#### Page excerpt
·····

Susannes Folksong-Notizen

  • [1951:] A Border song from Newcastle and Tyneside. It was, oddly enough, first printed in Edinburgh about 1770 in 'A Collection of Favourite Scots Tunes'. The word 'keel' means, in Tyneside dialect, a boat. (Penguin Book of English Folk Songs 112)

  • [1964:] Most of us learned it at school, where it was an established part of the repertoire for singing lessons and concerts. It is basically a North-Eastern song, but it seems to exist in many other parts of England. (Notes 'Presenting The Ian Campbell Folk Group')

  • [1974:] The word "keel" is from an Anglo-Saxon derivation meaning ship, but on the Tyne and Wear it was applied to a clumsy great oval, flat-bottomed boat used for carrying twenty tons of coal at a time from the dykes or staiths upriver to the collier ships at berth in the harbour. According to Maxine Baker, 'The boat was steered by two men known as "keel bullies". They used a large oar at the stern which was called a "swarpe". A pole with an iron point was used in shallow water - called a "set" on the Wear and a "pug" on the Tyne. They would walk up and down the boat wielding these and pushing the boat along, in a similar way to that used in punts. The keelmen were famous for their hard lives, drinking and knocking their wives around.' Hence The Sandgate lass's lamentation. Most of the verses were first printed by John Bell in 1812, including the third, fourth and fifth printed here [He'll set and row; May all the press gangs perish; And now he's in the union], which he got from a timber merchant called Thomas Thompson. The last verse is of 20th century origin, though despite the old song which used "as lang as keel gans down River Tyne" as a metaphor for eternity, the keels have not plied for a century or more. (Dallas, Toil 177)

·····

#### Data extracts
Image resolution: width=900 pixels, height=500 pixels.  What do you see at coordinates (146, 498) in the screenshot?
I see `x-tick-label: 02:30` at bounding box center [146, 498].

·····

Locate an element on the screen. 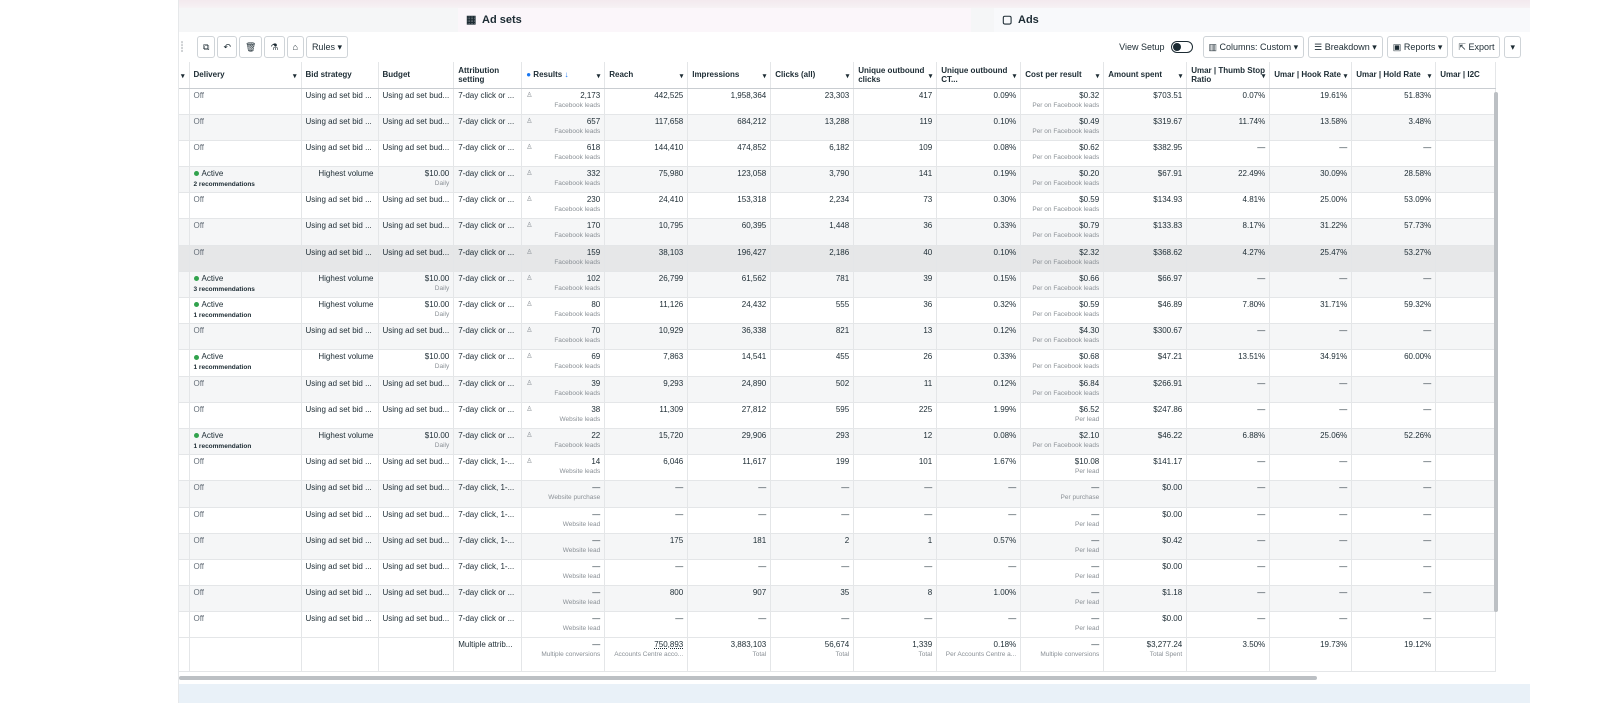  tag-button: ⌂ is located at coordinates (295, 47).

·····

#### Directions for this task
Reproduce the folk song notes word for word, starting at the words "Susannes Folksong-Notizen" and stopping after "Campbell Folk Group')". Draw only on the folk song notes for what follows, not on the records.

#### Your solution
Susannes Folksong-Notizen

  • [1951:] A Border song from Newcastle and Tyneside. It was, oddly enough, first printed in Edinburgh about 1770 in 'A Collection of Favourite Scots Tunes'. The word 'keel' means, in Tyneside dialect, a boat. (Penguin Book of English Folk Songs 112)

  • [1964:] Most of us learned it at school, where it was an established part of the repertoire for singing lessons and concerts. It is basically a North-Eastern song, but it seems to exist in many other parts of England. (Notes 'Presenting The Ian Campbell Folk Group')